Belangrijkste knelpunten uit de praktijk
- De kwalificatie van (buitenlandse) personenvennootschappen als fgr, wat tot rechtsonzekerheid en uitvoeringsproblemen leidt. Door het vervallen van het toestemmingsvereiste kunnen bepaalde commanditaire vennootschappen (cv’s) nu als fgr kwalificeren, terwijl zij in het buitenland vaak als transparant worden gezien. Dit kan leiden tot dubbele belasting of juist dubbele niet-belasting.

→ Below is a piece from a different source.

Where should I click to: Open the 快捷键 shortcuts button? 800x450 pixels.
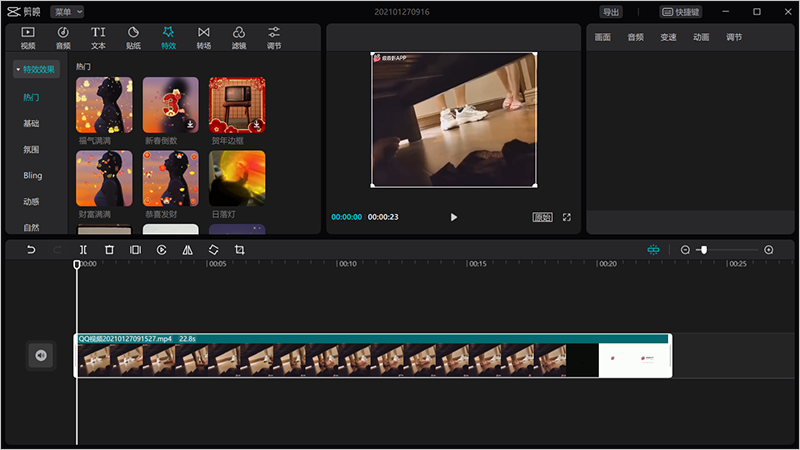point(681,12)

Een mogelijke oplossing is het aanpassen van de definitie zodat cv’s alleen onder voorwaarden zelfstandig belastingplichtig zijn, met oog voor overgangsrecht.
- De verwijzing naar begrippen uit de Wft veroorzaakt onbekendheid en praktische bezwaren, vooral bij buitenlandse fondsen. Meerdere belangenorganisaties dragen als oplossing aan om te verwijzen naar de in de Wft opgenomen begrippen beleggingsinstelling en icbe, in plaats van meer specifiek de begrippen beleggingsfonds onderscheidenlijk fonds voor collectieve belegging in effecten. Deze oplossing vereist een wetswijziging. De staatssecretaris wil deze optie nader onderzoeken.
- Het beleggingscriterium zorgt voor onzekerheid, omdat het onderscheid tussen beleggen en ondernemen feitelijk is en door de rechter wordt ingevuld. De staatssecretaris ziet geen mogelijkheid deze voorwaarde te versoepelen, omdat deze sinds het ontstaan van het fgr in de wet is opgenomen en essentieel is voor het fiscale karakter.
Vervolg en wetswijziging
De staatssecretaris onderzoekt de komende maanden oplossingsrichtingen voor de eerste twee knelpunten. Indien wijziging mogelijk blijkt, zal komend najaar een wetsvoorstel ter internetconsultatie worden aangeboden. Een eventuele wetswijziging kan op zijn vroegst per 1 januari 2027 ingaan.